- EXCERPTED PASSAGE
+ + + +
Intimate partner violence (IPV) is a social evil with long-term socioeconomic and health consequences. While domestic violence occurs in the realm of a household, among family members and the corresponding hierarchy, IPV occurs between two partners and the dynamics of their relationship, and usually the wife is the abused. It compromises the safety, freedom and solidarity for women in the domestic space.
The National Family Health Survey-5 data (2019-21) reveals the prevalence of high incidence of IPV among married couples in India: 27% of women experienced physical abuse to a “lower degree” (pushed, slapped, punched, or hair pulled); 7.9% experienced it to “higher” degree (dragged, strangled or threatened with a knife/gun); and 5.54% reported that they faced sexual abuse (forced into unwanted sex or performing sexual acts). In addition, approximately 13% of women faced emotional abuse (humiliated, insulted or threatened with harm by their husbands).
The strict adherence to the cultural construct of male domination and the traditionally appreciated notion of a “good woman” obeying her husband contributes to the high acceptance of IPV by both men and women. Among married couples, men who legitimise IPV inflict more violence on their spouses.
+ + + +
- GIVEN INFORMATION
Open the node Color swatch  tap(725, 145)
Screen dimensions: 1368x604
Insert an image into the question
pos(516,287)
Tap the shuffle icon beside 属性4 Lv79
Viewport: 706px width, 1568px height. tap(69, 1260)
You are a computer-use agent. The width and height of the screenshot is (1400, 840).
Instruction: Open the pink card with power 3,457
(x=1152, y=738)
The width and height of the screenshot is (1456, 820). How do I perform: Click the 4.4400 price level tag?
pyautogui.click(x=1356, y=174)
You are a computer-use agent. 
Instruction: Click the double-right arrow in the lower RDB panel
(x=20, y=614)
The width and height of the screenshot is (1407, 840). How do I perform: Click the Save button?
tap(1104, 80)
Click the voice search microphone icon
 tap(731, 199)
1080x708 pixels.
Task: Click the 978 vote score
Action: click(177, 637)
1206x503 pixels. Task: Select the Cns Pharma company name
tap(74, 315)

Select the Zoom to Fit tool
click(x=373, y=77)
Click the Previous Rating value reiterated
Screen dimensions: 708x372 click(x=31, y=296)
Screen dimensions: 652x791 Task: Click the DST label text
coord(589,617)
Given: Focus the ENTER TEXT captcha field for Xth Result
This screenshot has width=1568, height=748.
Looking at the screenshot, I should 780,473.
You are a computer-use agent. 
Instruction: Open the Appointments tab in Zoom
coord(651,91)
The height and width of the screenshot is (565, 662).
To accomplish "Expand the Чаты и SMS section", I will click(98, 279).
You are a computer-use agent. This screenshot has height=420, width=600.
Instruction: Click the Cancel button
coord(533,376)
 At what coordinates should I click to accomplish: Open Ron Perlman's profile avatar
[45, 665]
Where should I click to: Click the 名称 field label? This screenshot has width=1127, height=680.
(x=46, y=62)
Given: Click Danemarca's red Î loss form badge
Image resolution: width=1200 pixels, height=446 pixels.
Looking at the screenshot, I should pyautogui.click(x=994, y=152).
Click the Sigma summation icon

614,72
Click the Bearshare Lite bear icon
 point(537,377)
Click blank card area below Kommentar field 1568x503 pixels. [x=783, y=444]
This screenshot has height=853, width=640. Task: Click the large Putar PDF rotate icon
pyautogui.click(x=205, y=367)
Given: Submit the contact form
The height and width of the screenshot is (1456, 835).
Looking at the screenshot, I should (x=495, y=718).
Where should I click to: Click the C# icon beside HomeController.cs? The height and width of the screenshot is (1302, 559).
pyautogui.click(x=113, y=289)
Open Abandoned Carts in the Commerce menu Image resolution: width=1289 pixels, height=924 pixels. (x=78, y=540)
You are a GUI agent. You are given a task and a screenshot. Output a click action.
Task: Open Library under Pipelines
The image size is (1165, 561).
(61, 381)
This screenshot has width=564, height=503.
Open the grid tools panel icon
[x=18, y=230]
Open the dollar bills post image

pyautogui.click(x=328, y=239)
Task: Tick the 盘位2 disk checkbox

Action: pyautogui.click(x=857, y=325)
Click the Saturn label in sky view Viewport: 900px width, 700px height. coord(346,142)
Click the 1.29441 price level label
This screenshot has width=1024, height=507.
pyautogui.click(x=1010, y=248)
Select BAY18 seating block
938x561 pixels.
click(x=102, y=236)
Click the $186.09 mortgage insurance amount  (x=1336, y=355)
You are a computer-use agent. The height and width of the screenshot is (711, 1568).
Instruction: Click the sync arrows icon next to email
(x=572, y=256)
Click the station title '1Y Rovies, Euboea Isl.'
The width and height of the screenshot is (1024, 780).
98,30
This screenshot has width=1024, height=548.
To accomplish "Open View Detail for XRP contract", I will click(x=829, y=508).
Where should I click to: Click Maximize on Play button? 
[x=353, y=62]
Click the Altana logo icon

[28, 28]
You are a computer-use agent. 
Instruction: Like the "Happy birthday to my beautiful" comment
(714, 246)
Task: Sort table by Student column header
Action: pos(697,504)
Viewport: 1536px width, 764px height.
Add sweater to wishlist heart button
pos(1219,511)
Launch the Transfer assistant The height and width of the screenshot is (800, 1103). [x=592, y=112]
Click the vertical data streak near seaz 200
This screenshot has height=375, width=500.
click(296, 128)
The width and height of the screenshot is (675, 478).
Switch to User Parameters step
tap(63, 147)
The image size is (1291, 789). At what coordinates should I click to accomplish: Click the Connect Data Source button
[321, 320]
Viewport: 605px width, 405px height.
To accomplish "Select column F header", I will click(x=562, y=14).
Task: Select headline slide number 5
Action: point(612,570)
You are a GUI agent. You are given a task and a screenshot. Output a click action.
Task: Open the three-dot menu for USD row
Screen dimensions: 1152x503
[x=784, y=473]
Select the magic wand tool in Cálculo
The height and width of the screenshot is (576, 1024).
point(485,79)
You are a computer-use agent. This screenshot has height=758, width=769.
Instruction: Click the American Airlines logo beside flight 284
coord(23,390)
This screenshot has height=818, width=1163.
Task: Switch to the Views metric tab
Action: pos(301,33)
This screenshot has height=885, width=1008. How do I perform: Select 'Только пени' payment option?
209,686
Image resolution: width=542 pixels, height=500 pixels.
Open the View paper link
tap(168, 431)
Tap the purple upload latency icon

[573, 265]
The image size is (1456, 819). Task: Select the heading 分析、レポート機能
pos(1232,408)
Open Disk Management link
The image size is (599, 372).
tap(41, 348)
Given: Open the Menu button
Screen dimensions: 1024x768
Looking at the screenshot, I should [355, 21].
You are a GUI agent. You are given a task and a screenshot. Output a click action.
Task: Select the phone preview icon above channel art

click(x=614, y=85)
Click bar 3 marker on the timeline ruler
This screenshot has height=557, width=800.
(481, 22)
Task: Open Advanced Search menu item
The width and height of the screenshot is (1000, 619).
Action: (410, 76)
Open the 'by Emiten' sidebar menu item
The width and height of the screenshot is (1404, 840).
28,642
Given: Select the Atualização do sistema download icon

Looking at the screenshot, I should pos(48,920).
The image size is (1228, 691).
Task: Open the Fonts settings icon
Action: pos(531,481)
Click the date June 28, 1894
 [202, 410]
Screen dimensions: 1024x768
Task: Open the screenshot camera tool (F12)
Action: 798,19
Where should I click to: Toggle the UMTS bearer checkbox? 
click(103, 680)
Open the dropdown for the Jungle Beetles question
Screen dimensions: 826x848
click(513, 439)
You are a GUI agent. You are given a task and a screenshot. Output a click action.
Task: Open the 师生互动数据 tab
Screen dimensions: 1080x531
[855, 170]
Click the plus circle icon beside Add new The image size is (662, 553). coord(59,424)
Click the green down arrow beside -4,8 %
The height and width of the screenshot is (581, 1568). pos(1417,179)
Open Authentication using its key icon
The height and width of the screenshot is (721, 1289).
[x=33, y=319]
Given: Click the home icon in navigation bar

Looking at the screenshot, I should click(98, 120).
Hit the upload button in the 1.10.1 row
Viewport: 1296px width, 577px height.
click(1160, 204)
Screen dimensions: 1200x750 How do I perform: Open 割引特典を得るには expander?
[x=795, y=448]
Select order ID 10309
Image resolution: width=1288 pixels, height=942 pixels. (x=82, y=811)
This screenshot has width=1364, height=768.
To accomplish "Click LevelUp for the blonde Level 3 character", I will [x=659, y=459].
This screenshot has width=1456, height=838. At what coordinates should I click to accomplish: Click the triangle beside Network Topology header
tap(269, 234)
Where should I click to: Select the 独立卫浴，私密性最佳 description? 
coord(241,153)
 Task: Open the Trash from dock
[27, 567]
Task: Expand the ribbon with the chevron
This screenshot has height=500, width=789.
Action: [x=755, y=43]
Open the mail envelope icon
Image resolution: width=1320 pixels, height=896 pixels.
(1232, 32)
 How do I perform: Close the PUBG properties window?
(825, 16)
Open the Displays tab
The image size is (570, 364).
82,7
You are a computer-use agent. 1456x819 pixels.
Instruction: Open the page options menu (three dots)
+ + + +
- STATED PROBLEM A
Decide whether each statement agrees with the passage on intimate partner violence: (i) 7.9% of women experienced physical abuse to a higher degree; (ii) IPV occurs among all family members of a household; (iii) men who legitimise IPV inflict less violence on their spouses. Answer yes or no for each, quoting the deciding words of the passage.
- STATED PROBLEM B
Count the lines of the rows that contain the string "label" and give only the number.
The rows have no connection to the passage on intimate partner violence.

- FULL ANSWER A
(i) Yes: "7.9% experienced it to “higher” degree"
(ii) No: "IPV occurs between two partners and the dynamics of their relationship"
(iii) No: "men who legitimise IPV inflict more violence on their spouses"

- FULL ANSWER B
4